In Swiss, oncological conditions are responsible for most deaths in the country. In fact, the prevalence of these diseases has been increasing steadily since 1995. In contrast, deaths associated with cancer and other oncological conditions have dropped significantly for both men and women. However, lung cancer has claimed over 5000 lives in 2015 alone. Out of the 8 million total populations, at least 500,000 have diabetes while over 1000 die annually from diabetes (OECD, 2014). Another 3000 deaths have been linked to high prevalence of cardiovascular diseases and high blood glucose. Swiss has low obesity prevalence relative to Australia and Saudi Arabia. I8n Swiss, only 9% of the adult population are obese while 36% of the total population is overweight (Zajac, 2014). Emerging health statistics indicate that the prevalence of overweight in Swiss, obesity included has risen by at least 4% from 2007.

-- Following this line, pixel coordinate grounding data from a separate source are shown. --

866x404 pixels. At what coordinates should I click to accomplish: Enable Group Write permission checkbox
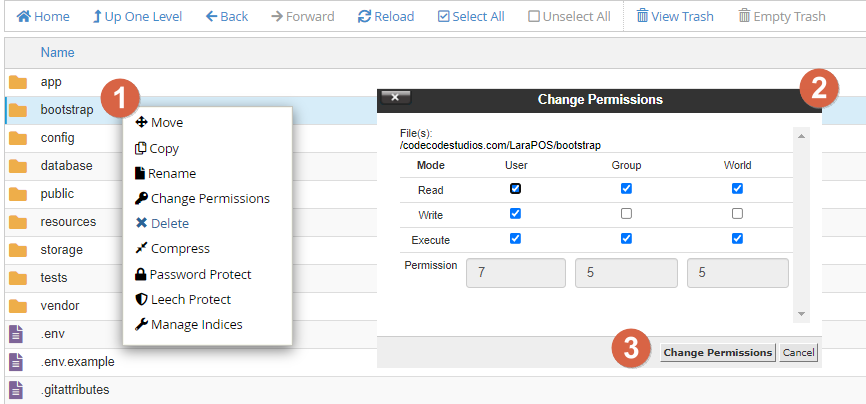pos(626,214)
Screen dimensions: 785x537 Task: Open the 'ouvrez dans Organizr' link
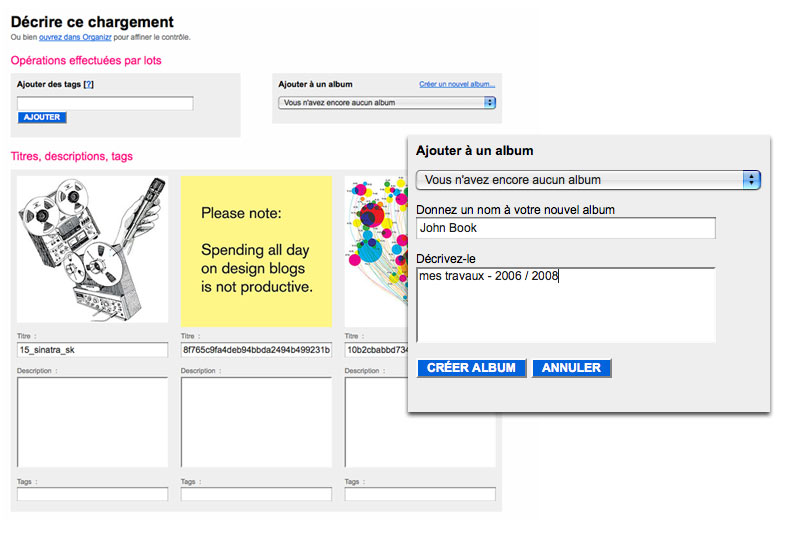pos(75,37)
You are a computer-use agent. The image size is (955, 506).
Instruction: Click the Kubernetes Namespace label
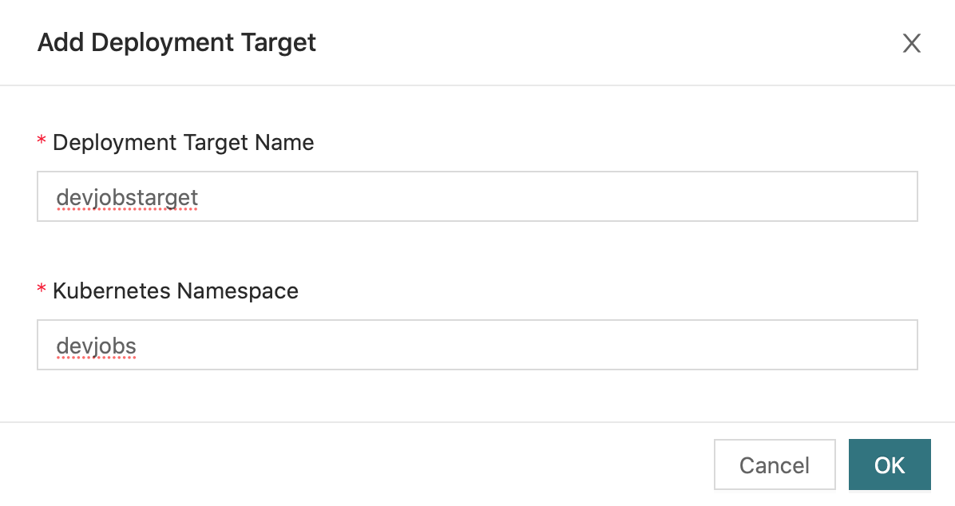(175, 291)
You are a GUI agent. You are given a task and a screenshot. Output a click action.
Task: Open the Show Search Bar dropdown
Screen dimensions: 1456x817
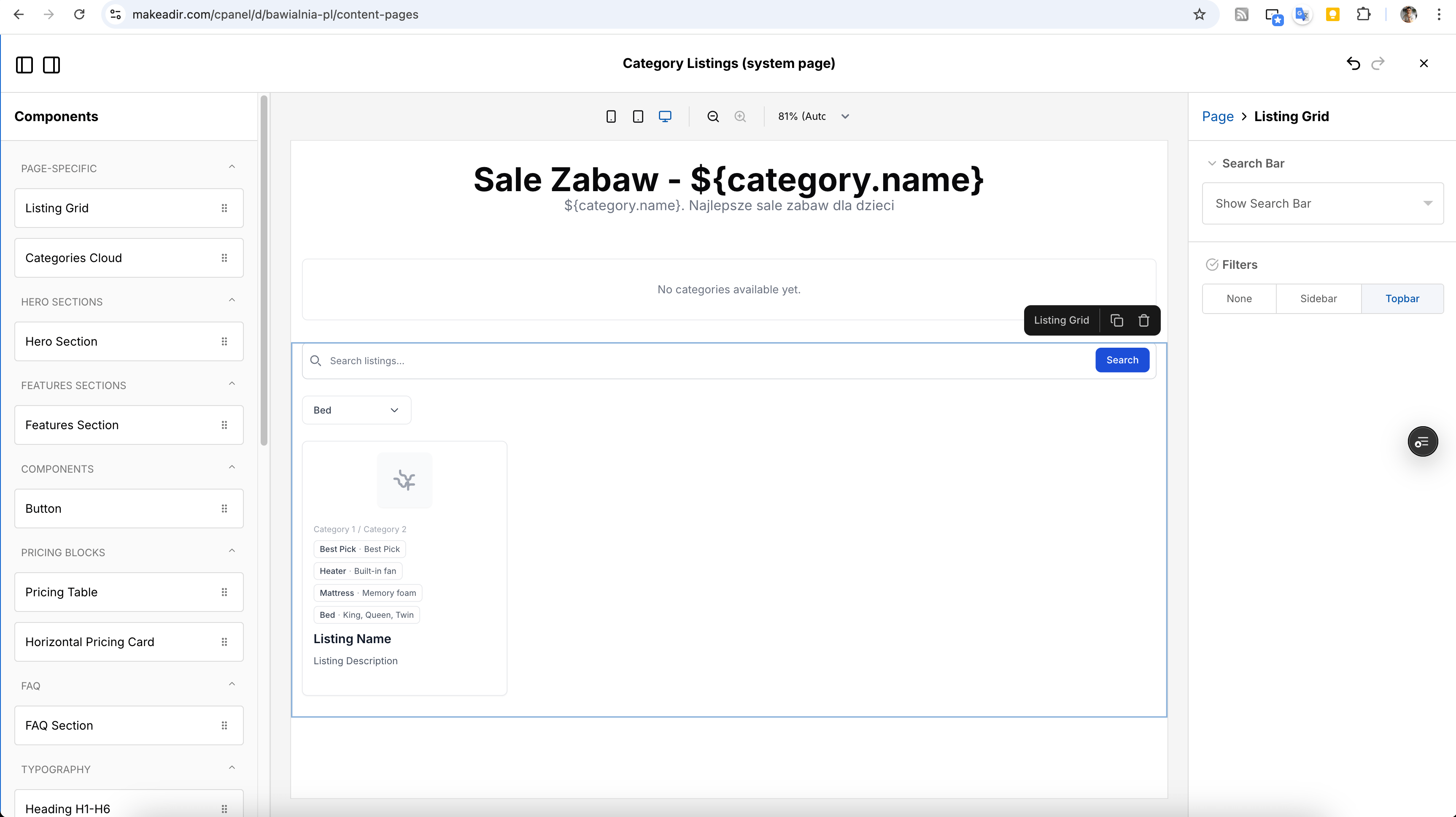pos(1323,203)
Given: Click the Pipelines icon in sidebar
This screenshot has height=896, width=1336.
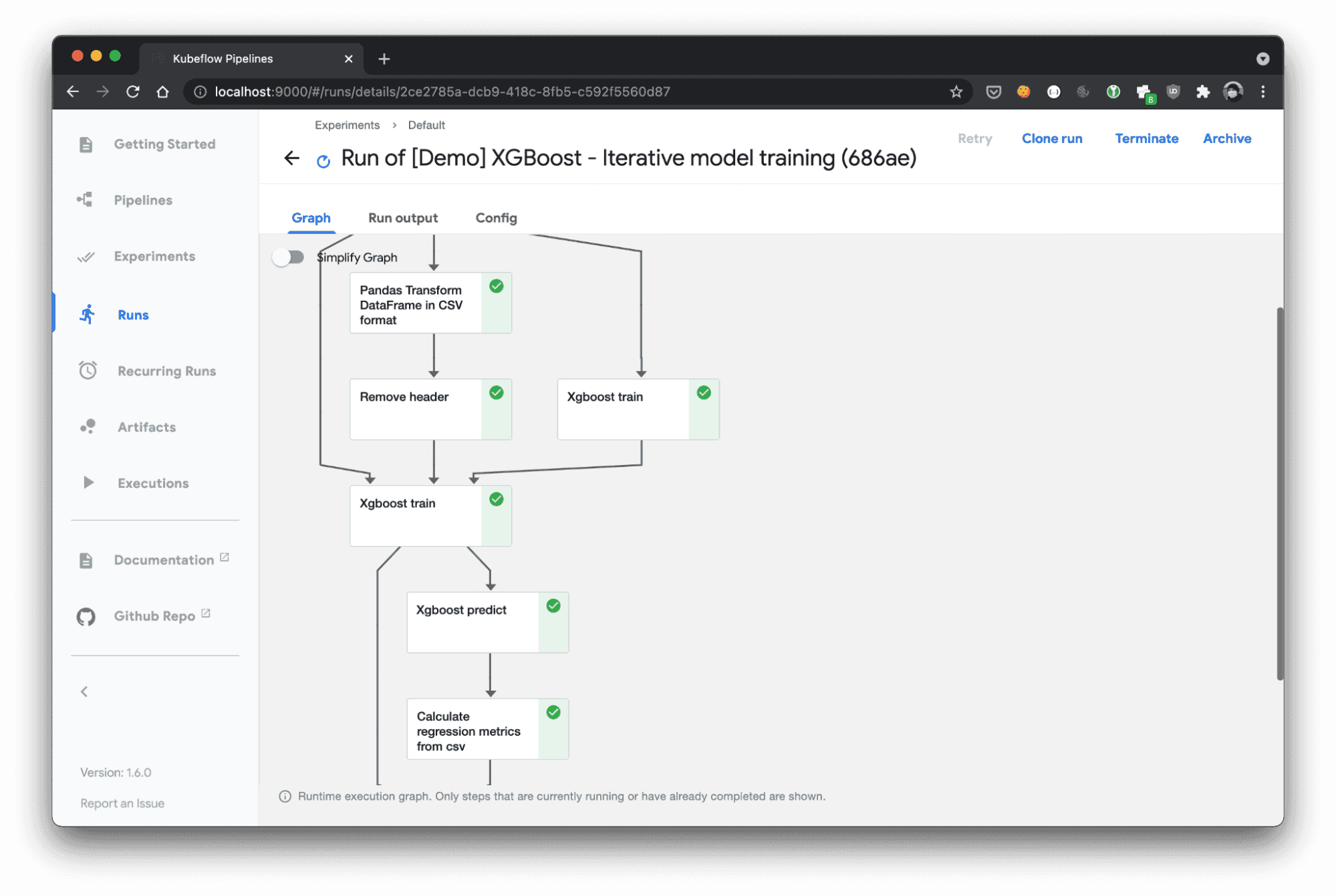Looking at the screenshot, I should (x=85, y=200).
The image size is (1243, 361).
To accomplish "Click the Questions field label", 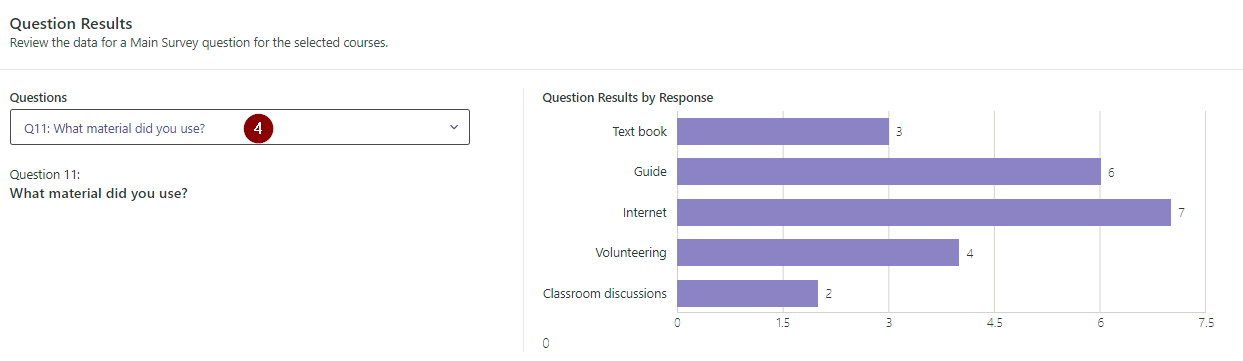I will tap(39, 98).
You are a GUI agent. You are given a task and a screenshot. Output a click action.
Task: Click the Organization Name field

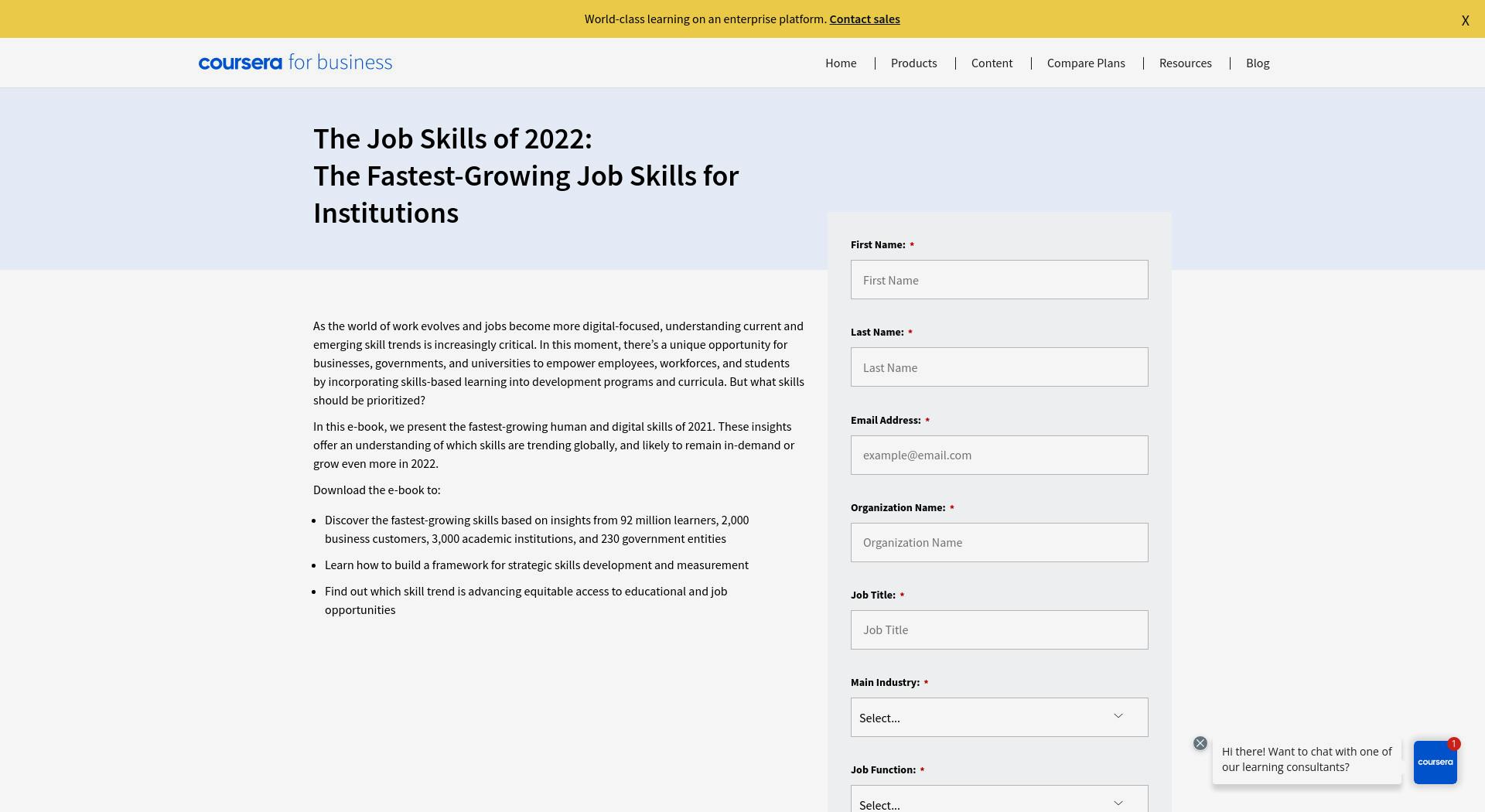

The prevalence of diabetes is high in Australia accounting for 4000 registered deaths in the country in 2010 (Keystone, 2013). Diabetes contributes to 13,000 deaths as either an associated or an underlying cause of death. Obesity is the main factor behind the increase in other lethal and chronic diseases. As of 2010, Australia recorded at least 200 deaths where obesity was the underlying cause of death. At least 900 deaths were attributed to obesity as an associated cause or the underlying cause of death. As indicated, cardiovascular disease is one of the leading causes of death in Australia. The most common cardiovascular diseases include cardiomyopathy, heart failure, stroke and coronary heart disease. As of 2015, Australia recorded nearly 50,000 deaths attributable to cardiovascular (Zajac, 2014). Therefore, one Australian succumbs to cardiovascular every 12 minutes on average. In 2015, cardiovascular diseases were responsible for almost 30% of the total deaths in Australia. Out of these deaths, 30% were females while 28% were males.